Generalkommissar, Generalbezirk Volhynia-Podolia
- In office 1 September 1941 – February 1944
- Preceded by: Office created
- Succeeded by: Office abolished

Führer, SA-Gruppe Ostland
- In office 1 February 1934 – 9 April 1945

Police President, Königsberg
- In office 1 February 1934 – 15 February 1942
- Preceded by: Adolf Kob [de]
- Succeeded by: Eugen Dorsch [de]

Führer, SA-Gruppe Nordmark
- In office May 1929 – 31 January 1934

Additional positions
- 1933–1945: Reichstag Deputy
- 1934–1942: Prussian Provincial Councilor
- 1932–1933: Landtag of Prussia Deputy

Personal details
- Born: 25 November 1889 Berlin, Kingdom of Prussia, German Empire
- Died: 9 April 1945 (aged 55) Königsberg, East Prussia, Nazi Germany
- Party: Nazi Party
- Other political affiliations: German National People's Party Völkisch-Social Bloc National Socialist Freedom Party
- Occupation: Estate administrator
- Civilian awards: Golden Party Badge Nuremberg Party Day Badge

Military service
- Allegiance: German Empire
- Branch/service: Imperial German Army
- Years of service: 1914–1918
- Rank: Feldwebel
- Battles/wars: World War I
- Military awards: Iron Cross, 2nd class Wound Badge

= Heinrich Schoene =

German SA general and Nazi politician (1889–1945)

Heinrich Schoene (25 November 1889 – 9 April 1945) was a Nazi Party official, politician and member of the Reichstag. He was also a member of the Nazi paramilitary Sturmabteilung (SA) who rose to the rank of SA-Obergruppenführer. During the Second World War, he was the Generalkommissar of Volhynia-Podolia in the Reichskommissariat Ukraine when Holocaust-related massacres took place. He was killed near the war's end at the Battle of Königsberg.

== Early life ==
Schoene was born in Berlin the son of a bricklayer and carpenter. He attended a Gymnasium before transferring to an agricultural school and receiving an Obersekundareife certificate. He worked as an agricultural laborer and estate administrator. He participated in the First World War as an infantryman with the Imperial German Army. He attained the rank of Feldwebel and was awarded the Iron Cross, 2nd class and the Wound Badge for being twice wounded. After being discharged from the military, he settled at the military training area in Lockstedt where he ran a small construction business. Becoming politically active, he was a member of the conservative German National People's Party from 1919 to 1920 and joined the more right-wing Völkisch-Social Bloc and the National Socialist Freedom Party between 1924 and 1925, at a time when the Nazi Party was banned in the wake of the failed Beer Hall Putsch. He served as the local party secretary in both organizations.
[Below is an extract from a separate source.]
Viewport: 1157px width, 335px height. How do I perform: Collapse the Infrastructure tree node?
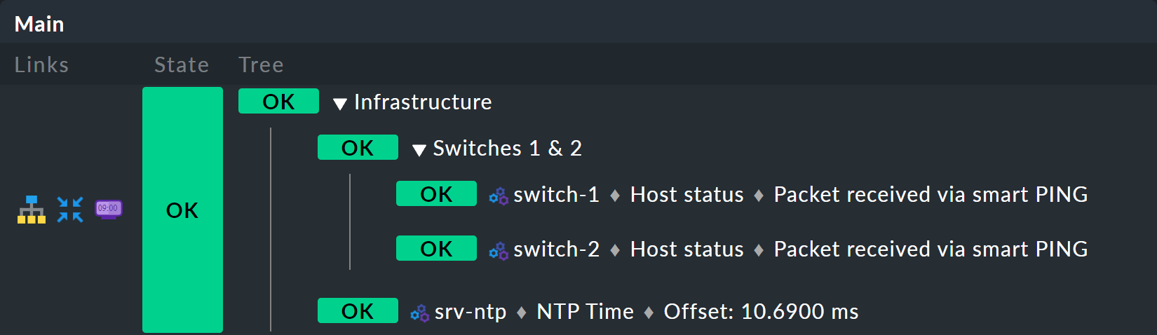coord(340,104)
== Career in the Nazi Party and the SA ==
On 20 April 1925, Schoene joined the Nazi paramilitary organization, the Sturmabteilung (SA), and he joined the Nazi Party on 14 August. As an early member, he later would be awarded the Golden Party Badge. From 1926, he was the local leader of both the SA and the Hitler Youth in Lockstedt. He became a Parteiredner (party speaker) and the Ortsgruppenleiter (local group leader), advancing to Kreisleiter (district leader) in the Steinburg district in 1927. In May 1928, he was charged with establishing the SA in Gau Schleswig-Holstein and was promoted in May 1929 to SA-Oberführer as head of SA-Gruppe Nordmark with headquarters in Kiel. He attended the Nuremberg rally of August 1929 and was awarded the Nuremberg Party Day Badge. Schoene was promoted to SA-Gruppenführer in July 1932 and continued to lead SA-Gruppe Nordmark until 31 January 1934. A strong propagandist, he helped to establish the Nazis as the leading party in this predominantly rural area, eclipsing the previously strong Rural People's Movement. Schoene was an advocate for a perceived extra-legal authority of the SA and, even after the Nazi seizure of power in 1933, he opposed the civil and legal authorities by disputing their jurisdiction in prosecuting his SA troops for breach of the peace, assault or unlawful detention of political opponents.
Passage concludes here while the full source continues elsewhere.